■ **Word and item position data**
......

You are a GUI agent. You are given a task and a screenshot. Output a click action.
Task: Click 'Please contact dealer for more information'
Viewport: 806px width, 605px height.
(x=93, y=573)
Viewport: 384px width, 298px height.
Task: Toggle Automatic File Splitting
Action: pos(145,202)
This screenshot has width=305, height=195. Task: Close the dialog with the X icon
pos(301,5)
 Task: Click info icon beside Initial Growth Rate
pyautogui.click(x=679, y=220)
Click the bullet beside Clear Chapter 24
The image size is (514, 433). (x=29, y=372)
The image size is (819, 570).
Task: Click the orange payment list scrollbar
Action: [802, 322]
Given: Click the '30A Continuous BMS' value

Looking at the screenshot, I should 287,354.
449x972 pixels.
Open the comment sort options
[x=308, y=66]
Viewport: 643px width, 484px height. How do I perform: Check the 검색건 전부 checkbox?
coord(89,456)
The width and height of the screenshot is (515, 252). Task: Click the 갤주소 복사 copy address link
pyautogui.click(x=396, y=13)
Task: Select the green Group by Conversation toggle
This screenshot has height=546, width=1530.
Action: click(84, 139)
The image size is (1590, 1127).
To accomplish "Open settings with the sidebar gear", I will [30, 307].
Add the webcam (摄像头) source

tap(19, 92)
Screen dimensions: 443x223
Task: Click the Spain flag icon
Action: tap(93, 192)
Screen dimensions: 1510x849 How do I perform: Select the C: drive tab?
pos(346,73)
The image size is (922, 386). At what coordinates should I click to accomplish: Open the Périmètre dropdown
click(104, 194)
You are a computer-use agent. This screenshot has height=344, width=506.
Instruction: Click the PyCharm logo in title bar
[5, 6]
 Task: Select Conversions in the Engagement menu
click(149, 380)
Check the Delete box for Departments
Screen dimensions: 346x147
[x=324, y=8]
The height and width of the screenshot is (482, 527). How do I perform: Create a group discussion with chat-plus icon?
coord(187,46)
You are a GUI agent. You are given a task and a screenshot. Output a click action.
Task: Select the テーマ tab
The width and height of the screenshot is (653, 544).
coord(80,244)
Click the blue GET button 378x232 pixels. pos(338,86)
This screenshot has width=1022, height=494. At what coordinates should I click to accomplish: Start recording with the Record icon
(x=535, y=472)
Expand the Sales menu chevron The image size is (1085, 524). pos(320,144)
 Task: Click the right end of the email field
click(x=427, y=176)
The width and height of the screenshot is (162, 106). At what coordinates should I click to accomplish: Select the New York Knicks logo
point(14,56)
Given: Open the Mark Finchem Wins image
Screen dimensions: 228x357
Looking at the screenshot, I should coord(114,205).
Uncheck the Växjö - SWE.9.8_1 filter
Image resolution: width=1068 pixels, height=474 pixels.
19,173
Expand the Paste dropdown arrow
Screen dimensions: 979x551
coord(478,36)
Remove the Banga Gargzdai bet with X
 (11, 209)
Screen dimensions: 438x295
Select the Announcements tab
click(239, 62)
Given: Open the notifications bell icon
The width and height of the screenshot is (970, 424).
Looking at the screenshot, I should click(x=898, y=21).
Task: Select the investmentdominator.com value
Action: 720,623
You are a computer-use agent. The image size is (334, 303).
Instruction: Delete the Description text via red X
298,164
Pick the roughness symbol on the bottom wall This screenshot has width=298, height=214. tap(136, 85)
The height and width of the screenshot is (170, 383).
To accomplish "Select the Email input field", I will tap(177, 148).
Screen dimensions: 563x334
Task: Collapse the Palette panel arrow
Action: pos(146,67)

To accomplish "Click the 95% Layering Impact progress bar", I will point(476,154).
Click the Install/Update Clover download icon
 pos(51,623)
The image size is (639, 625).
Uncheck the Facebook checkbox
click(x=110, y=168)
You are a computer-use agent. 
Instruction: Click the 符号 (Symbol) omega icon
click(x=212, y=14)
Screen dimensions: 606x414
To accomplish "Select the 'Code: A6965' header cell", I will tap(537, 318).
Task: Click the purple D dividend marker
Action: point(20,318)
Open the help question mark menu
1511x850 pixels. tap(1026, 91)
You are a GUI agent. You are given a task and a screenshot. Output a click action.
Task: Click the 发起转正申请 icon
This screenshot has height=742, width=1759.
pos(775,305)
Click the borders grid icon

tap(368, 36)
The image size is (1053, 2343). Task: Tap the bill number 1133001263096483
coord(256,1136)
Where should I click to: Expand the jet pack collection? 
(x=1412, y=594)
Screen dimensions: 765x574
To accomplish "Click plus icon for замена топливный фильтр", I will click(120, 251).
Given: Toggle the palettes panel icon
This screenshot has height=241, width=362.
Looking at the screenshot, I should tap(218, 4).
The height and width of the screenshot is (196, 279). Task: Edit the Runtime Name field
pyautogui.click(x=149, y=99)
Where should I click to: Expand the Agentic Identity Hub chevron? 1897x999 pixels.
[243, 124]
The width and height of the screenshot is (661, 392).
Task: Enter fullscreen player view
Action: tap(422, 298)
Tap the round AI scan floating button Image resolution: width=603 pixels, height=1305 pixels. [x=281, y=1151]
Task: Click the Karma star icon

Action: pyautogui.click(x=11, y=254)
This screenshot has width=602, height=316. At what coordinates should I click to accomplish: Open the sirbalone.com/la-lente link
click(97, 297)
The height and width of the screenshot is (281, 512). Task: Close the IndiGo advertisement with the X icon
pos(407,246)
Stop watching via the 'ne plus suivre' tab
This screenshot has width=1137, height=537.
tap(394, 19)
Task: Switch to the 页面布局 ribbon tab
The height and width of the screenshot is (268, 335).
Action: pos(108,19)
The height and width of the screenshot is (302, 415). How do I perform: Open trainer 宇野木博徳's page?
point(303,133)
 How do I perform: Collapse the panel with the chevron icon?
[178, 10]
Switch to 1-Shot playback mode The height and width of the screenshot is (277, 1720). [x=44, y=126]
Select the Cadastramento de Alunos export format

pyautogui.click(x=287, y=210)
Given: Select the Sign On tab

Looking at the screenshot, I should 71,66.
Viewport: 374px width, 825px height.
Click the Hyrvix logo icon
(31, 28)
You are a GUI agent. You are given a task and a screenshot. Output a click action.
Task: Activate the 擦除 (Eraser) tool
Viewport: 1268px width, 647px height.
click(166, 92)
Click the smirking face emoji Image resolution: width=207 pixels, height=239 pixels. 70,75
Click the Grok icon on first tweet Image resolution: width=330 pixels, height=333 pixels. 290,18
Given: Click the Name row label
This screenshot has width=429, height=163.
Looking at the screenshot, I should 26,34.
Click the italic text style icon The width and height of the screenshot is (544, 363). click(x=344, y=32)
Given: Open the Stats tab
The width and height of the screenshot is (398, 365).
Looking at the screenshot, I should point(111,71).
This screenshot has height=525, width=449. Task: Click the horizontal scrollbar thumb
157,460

......

List every line of the records above that contains the word "Collapse".

Task: Collapse the Palette panel arrow
 How do I perform: Collapse the panel with the chevron icon?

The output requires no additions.